--- Short exercise A ---
From the article on Ed Hardy below, reproduce verbatim the passage starting with "The quality of" and going on through "those with tattoos.".
--- Short exercise B ---
In the article on Ed Hardy below, under which classical tattoo master did Hardy work in Japan in 1973?

--- Text extract ---
-------

The tattoo print on T-shirts is so pervasive today it’s hard to imagine it’s a relatively recent phenomenon, and the man recognized for helping to bring the renegade art form into the mainstream, Don Ed Hardy, is a sometime Honolulu resident whose attraction to and knowledge of tattoo and Asian art forms is more than skin deep.

He’ll be showing his fine art during the exhibition "Beyond Fashion: The Personal Art of Ed Hardy," opening with a reception from 5:30 to 7:30 p.m. today. Included will be new layered Lucite paintings combining elements of tattoo and calligraphic forms, as well as some earlier drawings, etchings and scroll paintings. The works will be on view through Nov. 27.

Hardy’s obsession with tattoos started early.

"I drew a lot as a little kid, and one of my best friends’ dad came home from World War II with a tattoo, and I thought that was cool," said Hardy, 65, who grew up in Southern California.

"People in the military coming back from Korea, Japan and Asia had these tattoos with Asian motifs, and I set up a toy tattoo shop where I drew on neighborhood kids. I made up all these flash sheets (design samples) and they would pick the images they liked. At first parents were shocked. They looked real and the kids liked them so much they didn’t want to wash them off."

His work as an 11-year-old caused such a stir, it was documented in the community newspaper, the Newport Harbor Ensign.

On the Net

www.hardymarks.com

"Beyond Fashion: The personal art of Ed Hardy"

When: 5:30 to 7:30 p.m. today; continues through Nov. 27

Place: Robyn Buntin of Honolulu, 848 S. Beretania St.

Call: 523-5913

Information: robynbuntin.com

At the San Francisco Art Institute, he took up fine art, majoring in printmaking, but he couldn’t shake his interest in tattooing. His future was set when he met a professor he described as a "renegade intellectual who shared a book of Japanese tattoos."

"I realized how deep and great it could be as a form of expression," he said.

The quality of tattoo art and sanitation at that time left something to be desired, and Hardy made it part of his mission to deliver safety and art "that should be done really well."

In the mid-1960s, Hardy headed to Honolulu to surf and study tattooing with Sailor Jerry Collins before traveling to Japan to work under classical tattoo master Horihide in 1973.

He absorbed all of the mythology and symbolism of Buddhism and Taoism, finding many of the beliefs echoing his own easy-going, live-and-let-live outlook rooted partly in the ostracism often faced by those with tattoos.

"There was a time when, if you had a tattoo, you were considered to be a criminal or a moron. I was like, ‘Hey man, it’s art, it’s a choice, it’s our bodies, and no one else had the right to tell us what to do with our bodies.’

"To me, everything terrible in the world stems from people trying to force their ideas and beliefs on other people," he said.

-------

--- Recorded information ---

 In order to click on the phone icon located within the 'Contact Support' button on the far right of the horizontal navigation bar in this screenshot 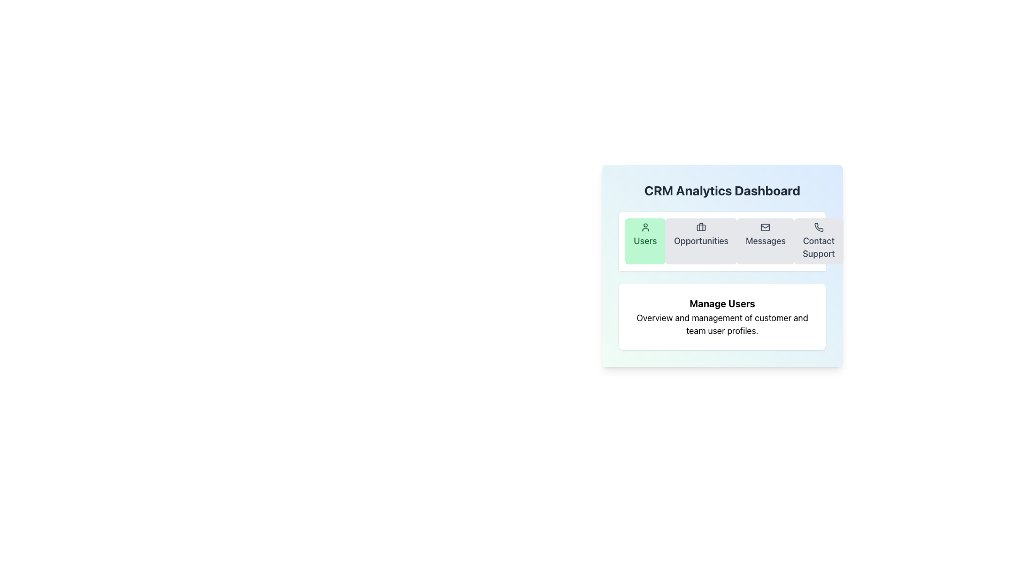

-------

--- Exercise result A ---
The quality of tattoo art and sanitation at that time left something to be desired, and Hardy made it part of his mission to deliver safety and art "that should be done really well."

In the mid-1960s, Hardy headed to Honolulu to surf and study tattooing with Sailor Jerry Collins before traveling to Japan to work under classical tattoo master Horihide in 1973.

He absorbed all of the mythology and symbolism of Buddhism and Taoism, finding many of the beliefs echoing his own easy-going, live-and-let-live outlook rooted partly in the ostracism often faced by those with tattoos.

--- Exercise result B ---
Horihide